_Records for locating words and elements_.
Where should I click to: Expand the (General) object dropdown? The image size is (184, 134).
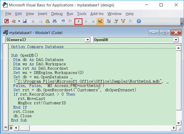point(88,40)
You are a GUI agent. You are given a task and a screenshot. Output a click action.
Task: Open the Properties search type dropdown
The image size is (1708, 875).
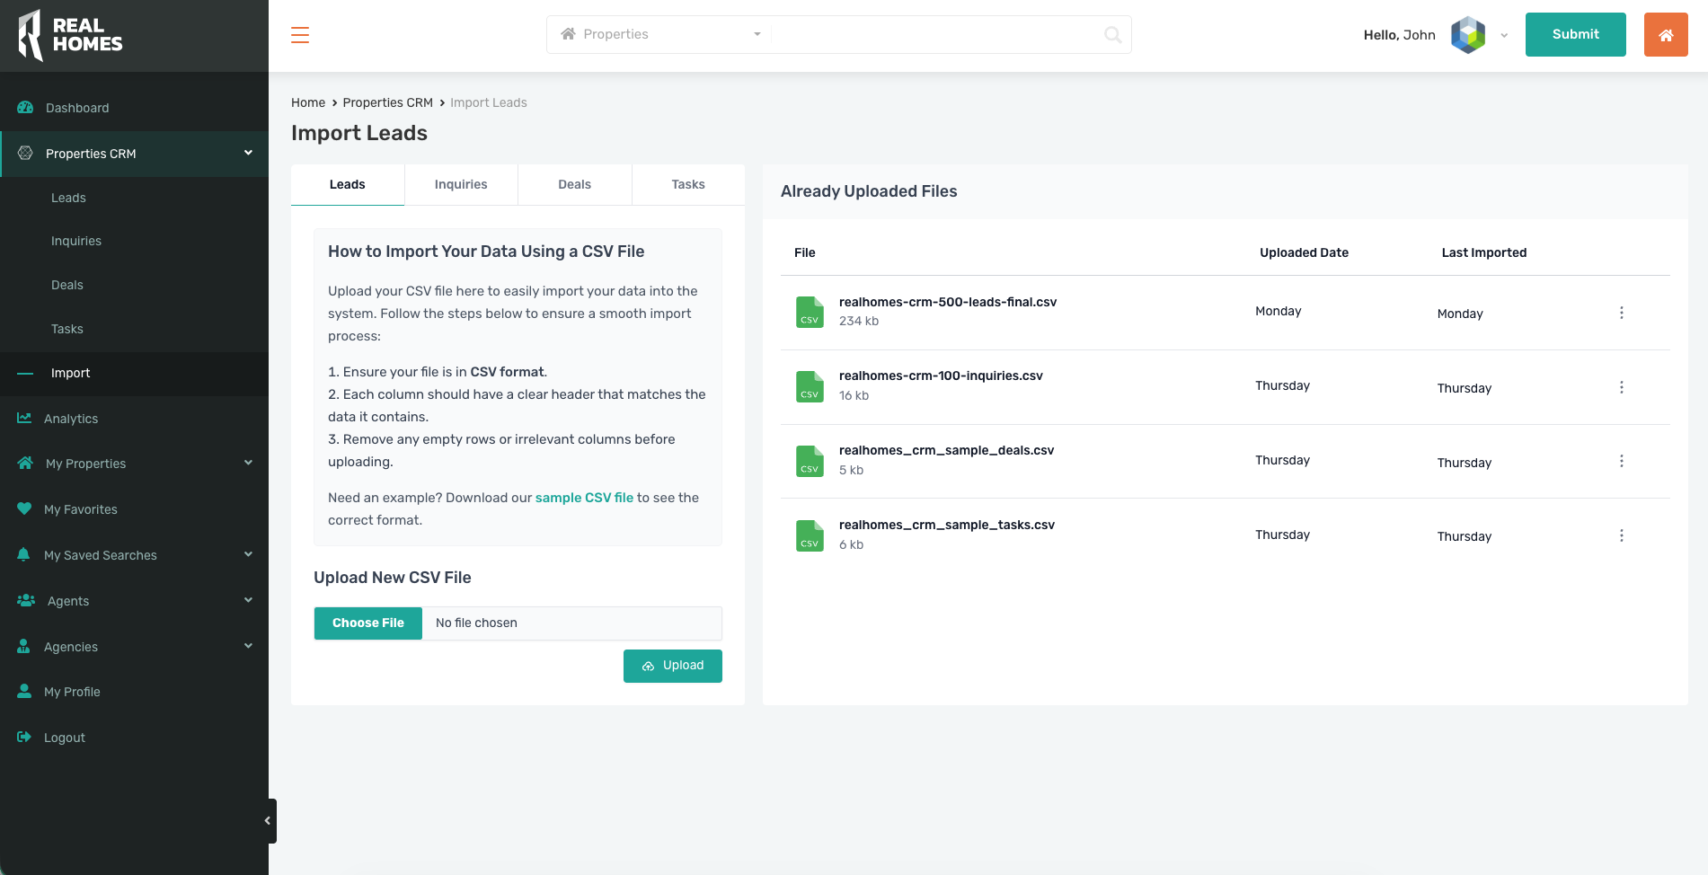(x=660, y=35)
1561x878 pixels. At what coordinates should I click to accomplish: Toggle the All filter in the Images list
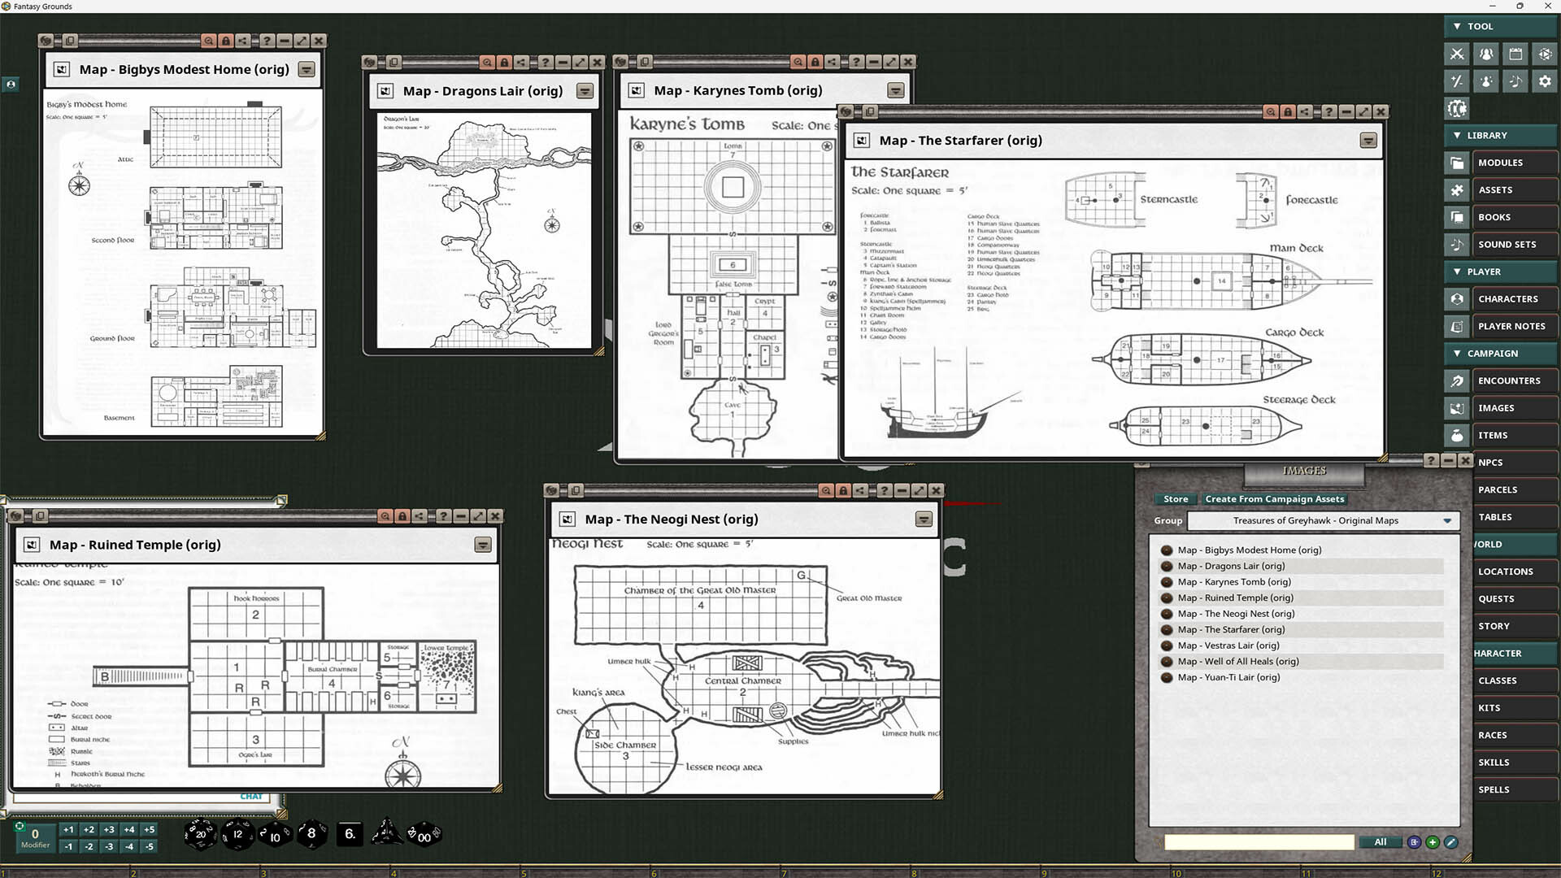click(x=1380, y=842)
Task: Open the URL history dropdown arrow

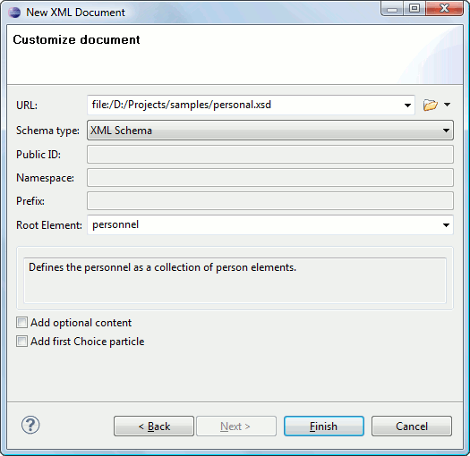Action: click(x=407, y=106)
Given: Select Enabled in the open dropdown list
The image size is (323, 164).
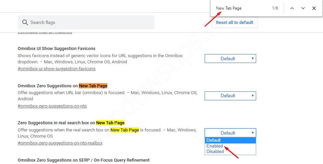Looking at the screenshot, I should pyautogui.click(x=215, y=146).
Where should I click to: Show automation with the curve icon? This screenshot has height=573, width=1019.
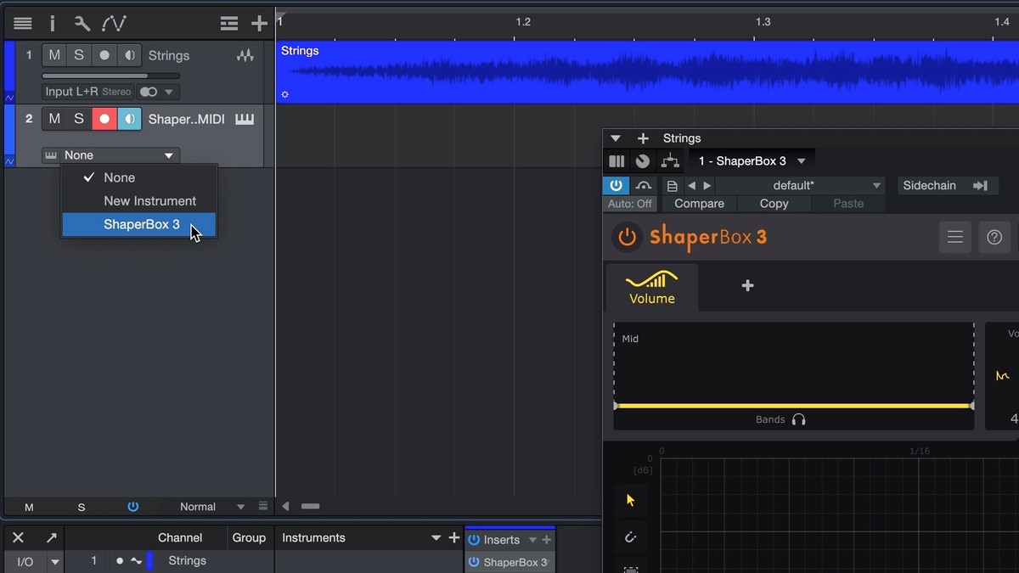click(113, 24)
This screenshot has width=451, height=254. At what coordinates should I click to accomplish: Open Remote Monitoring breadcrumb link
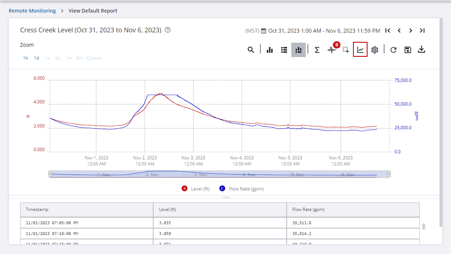(x=32, y=11)
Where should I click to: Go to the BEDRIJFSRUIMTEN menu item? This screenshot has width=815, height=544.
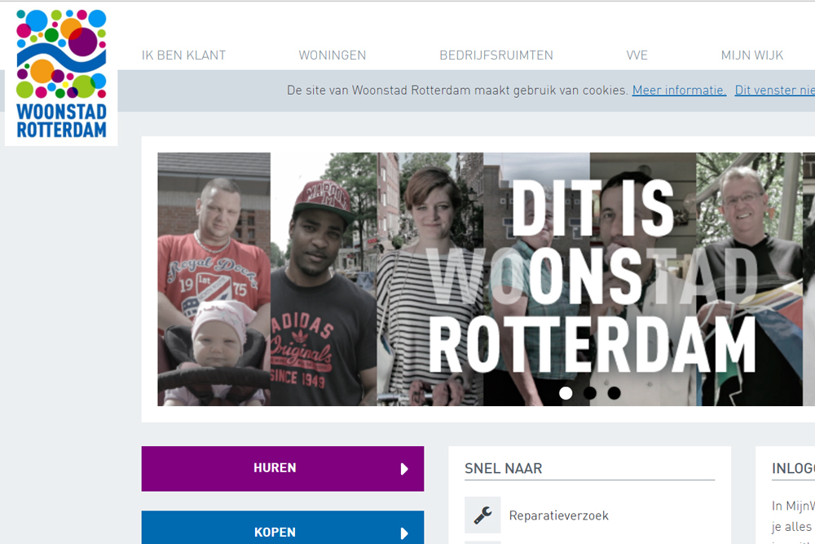click(x=496, y=55)
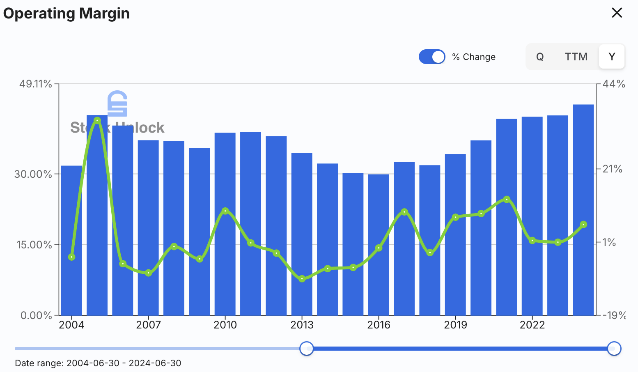Turn off the % Change toggle

point(432,57)
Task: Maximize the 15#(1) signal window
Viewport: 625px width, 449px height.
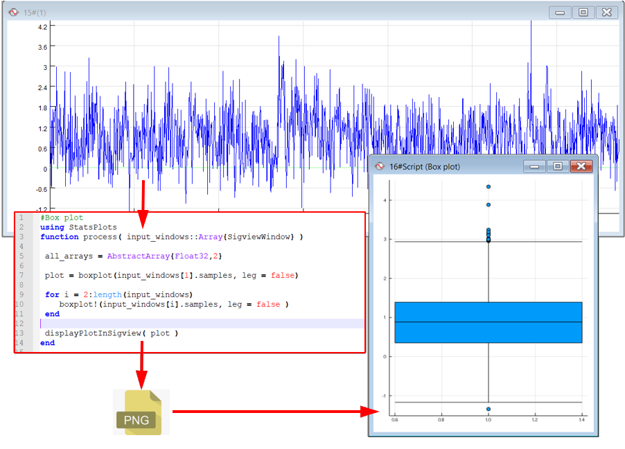Action: (583, 12)
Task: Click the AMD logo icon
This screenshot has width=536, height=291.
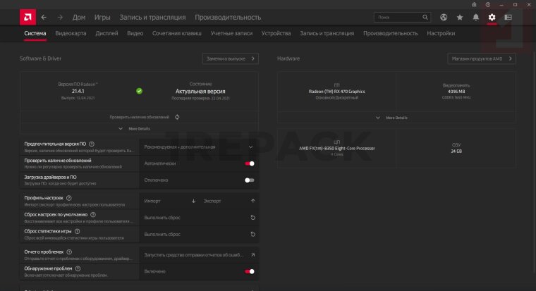Action: (27, 16)
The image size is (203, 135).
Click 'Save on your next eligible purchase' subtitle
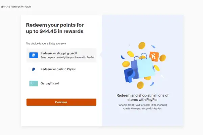click(x=67, y=57)
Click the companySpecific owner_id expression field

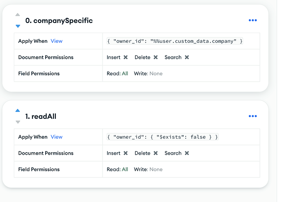pos(175,41)
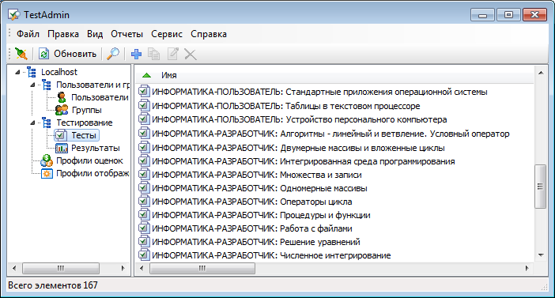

_DIRECTIONS_.
Report each line of the records above that contains the string "what", copying every such line in full.

_IN RESPONSE_.
1561x878 pixels. At what coordinates should I click to accomplish: Toggle the All filter in the Images list
This screenshot has width=451, height=254. At what coordinates should I click to accomplish: Open Remote Monitoring breadcrumb link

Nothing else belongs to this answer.